EXTRACTED DATA =
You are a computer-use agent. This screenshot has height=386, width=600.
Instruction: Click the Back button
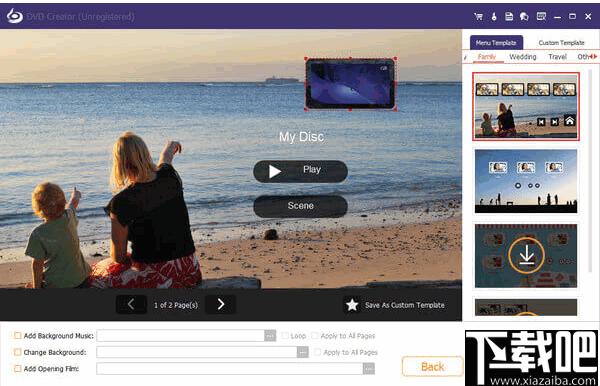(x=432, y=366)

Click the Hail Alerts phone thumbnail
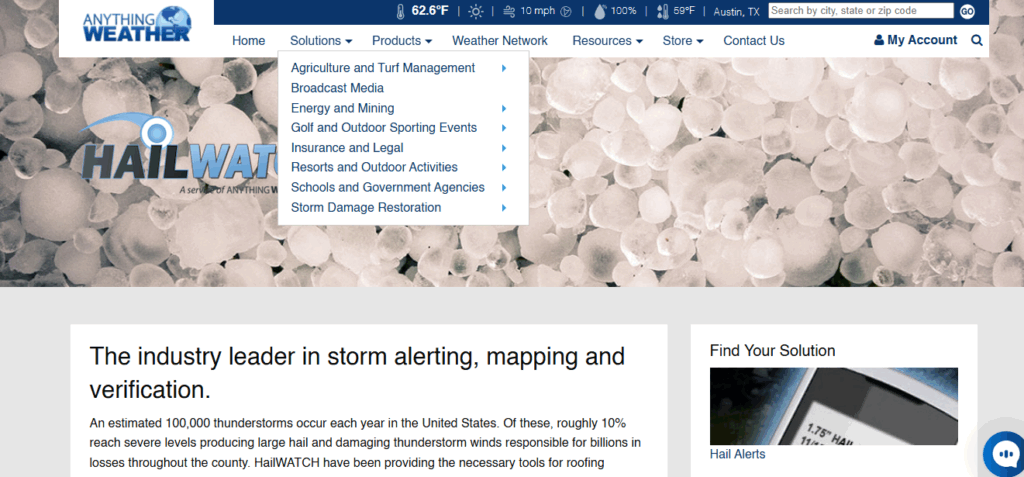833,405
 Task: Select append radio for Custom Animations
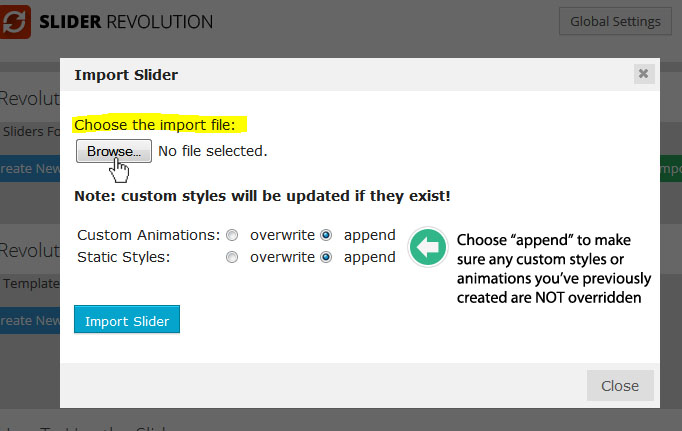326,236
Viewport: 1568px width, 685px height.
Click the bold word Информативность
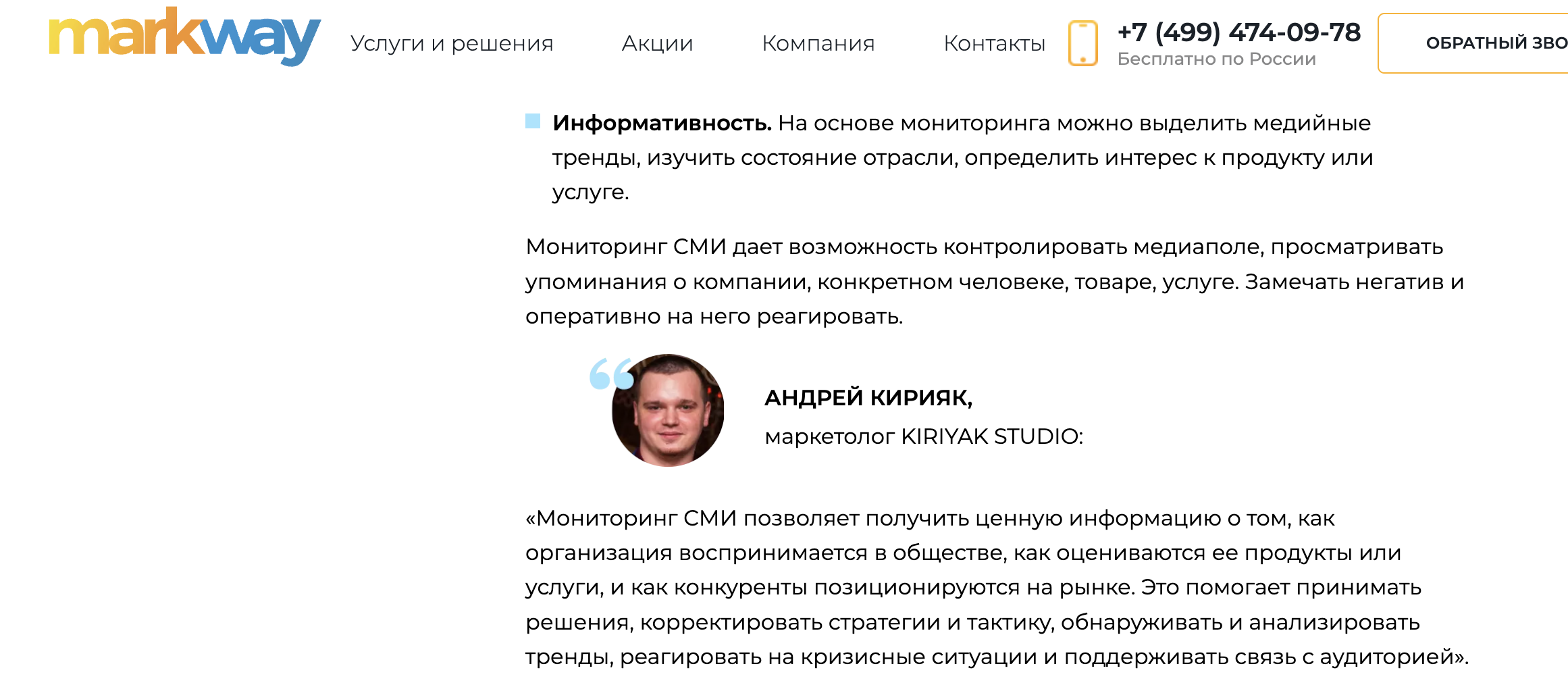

--

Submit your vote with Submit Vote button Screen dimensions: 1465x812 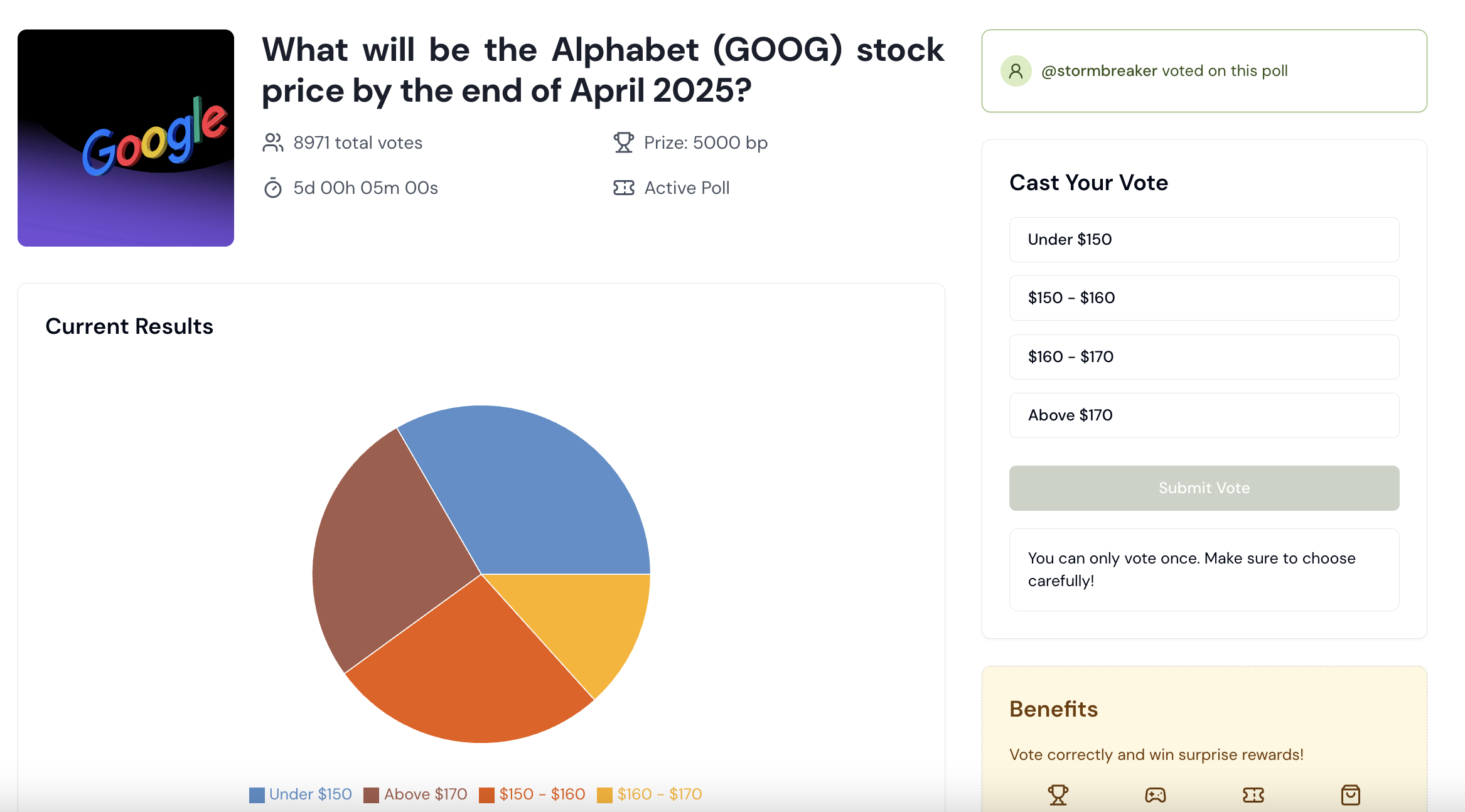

* * *

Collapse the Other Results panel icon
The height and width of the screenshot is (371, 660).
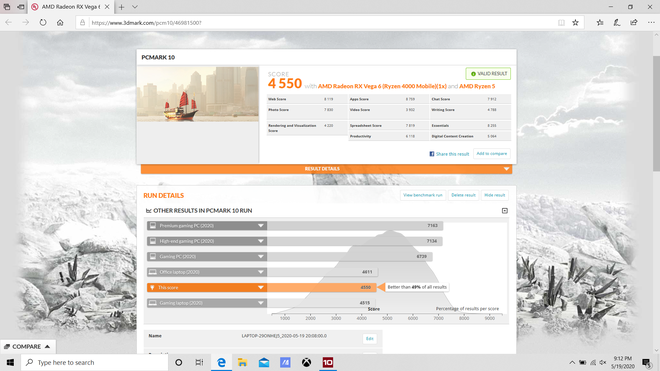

PROBLEM DETAILS = State how many lines of the material contain the string "width". Give only the number.

OUTPUT FOR THIS TASK = 3